The room was in better order than usual, as I have said. The bed was made—which was out of the ordinary, for Jennie Brice never made a bed—but made the way a man makes one, with the blankets wrinkled and crooked beneath, and the white counterpane pulled smoothly over the top, showing every lump beneath. I showed Mr. Holcombe the splasher, dotted with ink as usual.
“I’ll take it off and soak it in milk,” I said. “It’s his fountain pen; when the ink doesn’t run, he shakes it, and—”
“Where’s the clock?” said Mr. Holcombe, stopping in front of the mantel with his note-book in his hand.
“The clock?”
I turned and looked. My onyx clock was gone from the mantel-shelf.
Perhaps it seems strange, but from the moment I missed that clock my rage at Mr. Ladley increased to a fury. It was all I had had left of my former gentility. When times were hard and I got behind with the rent, as happened now and then, more than once I’d been tempted to sell the clock, or to pawn it. But I had never done it. Its ticking had kept me company on many a lonely night, and its elegance had helped me to keep my pride and to retain the respect of my neighbors. For in the flood district onyx clocks are not plentiful. Mrs. Bryan, the saloon-keeper’s wife, had one, and I had another. That is, I had had.

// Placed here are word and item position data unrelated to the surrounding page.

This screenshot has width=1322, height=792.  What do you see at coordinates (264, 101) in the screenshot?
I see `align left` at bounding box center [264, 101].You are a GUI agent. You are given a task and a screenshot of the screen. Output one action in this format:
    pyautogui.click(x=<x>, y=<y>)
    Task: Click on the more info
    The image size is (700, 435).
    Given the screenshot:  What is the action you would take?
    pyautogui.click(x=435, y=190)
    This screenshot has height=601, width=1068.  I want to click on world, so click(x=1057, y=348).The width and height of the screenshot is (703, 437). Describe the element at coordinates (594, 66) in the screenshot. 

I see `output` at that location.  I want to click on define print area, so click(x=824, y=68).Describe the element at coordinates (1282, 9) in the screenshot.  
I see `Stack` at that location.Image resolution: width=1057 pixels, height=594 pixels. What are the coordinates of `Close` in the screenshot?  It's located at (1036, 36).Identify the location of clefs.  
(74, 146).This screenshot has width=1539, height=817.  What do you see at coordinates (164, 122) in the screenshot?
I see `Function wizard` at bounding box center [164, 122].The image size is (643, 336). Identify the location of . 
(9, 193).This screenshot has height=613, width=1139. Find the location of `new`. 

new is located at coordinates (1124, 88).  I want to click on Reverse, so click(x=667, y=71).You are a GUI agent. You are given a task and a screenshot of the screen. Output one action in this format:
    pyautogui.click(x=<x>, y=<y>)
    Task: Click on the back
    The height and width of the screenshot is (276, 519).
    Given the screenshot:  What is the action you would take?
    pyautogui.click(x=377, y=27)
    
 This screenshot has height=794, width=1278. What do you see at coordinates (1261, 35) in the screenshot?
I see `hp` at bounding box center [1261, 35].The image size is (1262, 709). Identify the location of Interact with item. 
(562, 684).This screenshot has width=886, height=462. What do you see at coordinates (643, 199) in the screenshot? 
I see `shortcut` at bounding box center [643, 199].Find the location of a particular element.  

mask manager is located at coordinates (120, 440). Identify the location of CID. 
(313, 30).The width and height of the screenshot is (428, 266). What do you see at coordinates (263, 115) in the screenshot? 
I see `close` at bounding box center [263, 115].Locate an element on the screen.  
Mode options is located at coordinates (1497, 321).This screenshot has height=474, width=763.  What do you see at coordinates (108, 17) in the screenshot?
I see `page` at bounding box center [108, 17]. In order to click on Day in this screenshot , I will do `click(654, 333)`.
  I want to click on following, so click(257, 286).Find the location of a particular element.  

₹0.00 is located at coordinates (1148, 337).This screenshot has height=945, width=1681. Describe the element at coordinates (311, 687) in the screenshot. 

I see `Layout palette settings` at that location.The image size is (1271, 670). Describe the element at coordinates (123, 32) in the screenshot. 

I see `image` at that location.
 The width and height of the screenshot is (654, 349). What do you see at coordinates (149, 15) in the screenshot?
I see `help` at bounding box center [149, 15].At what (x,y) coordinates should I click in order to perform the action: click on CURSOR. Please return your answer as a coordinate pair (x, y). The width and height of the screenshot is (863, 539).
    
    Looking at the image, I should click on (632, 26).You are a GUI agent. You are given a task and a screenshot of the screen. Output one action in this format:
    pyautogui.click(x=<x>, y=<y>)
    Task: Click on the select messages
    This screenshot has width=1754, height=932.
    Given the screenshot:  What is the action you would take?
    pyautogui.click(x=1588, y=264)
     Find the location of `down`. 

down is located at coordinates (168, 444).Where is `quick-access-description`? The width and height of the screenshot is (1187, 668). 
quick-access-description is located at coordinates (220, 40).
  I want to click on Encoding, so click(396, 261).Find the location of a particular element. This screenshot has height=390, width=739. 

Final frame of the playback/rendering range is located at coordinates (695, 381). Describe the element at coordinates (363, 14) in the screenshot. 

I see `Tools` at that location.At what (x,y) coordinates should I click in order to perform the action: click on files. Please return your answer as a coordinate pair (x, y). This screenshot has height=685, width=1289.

I stood staring at the mark in the dust of the mantel-shelf, which Mr. Holcombe was measuring with a pocket tape-measure.
“You are sure you didn’t take it away yourself, Mrs. Pitman?” he asked.
“Sure? Why, I could hardly lift it,” I said.
He was looking carefully at the oblong of dust where the clock had stood. “The key is gone, too,” he said, busily making entries in his note-book. “What was the maker’s name?”
“Why, I don’t think I ever noticed.”
He turned to me angrily. “Why didn’t you notice?” he snapped. “Good God, woman, do you only use your eyes to cry with? How can you wind a clock, time after time, and not know the maker’s name? It proves my contention: the average witness is totally unreliable.”
“Not at all,” I snapped, “I am ordinarily both accurate and observing.”
“Indeed!” he said, putting his hands behind him. “Then perhaps you can tell me the color of the pencil I have been writing with.”
“Certainly. Red.” Most pencils are red, and I thought this was safe.
But he held his right hand out with a flourish. “I’ve been writing with a fountain pen,” he said in deep disgust, and turned his back on me.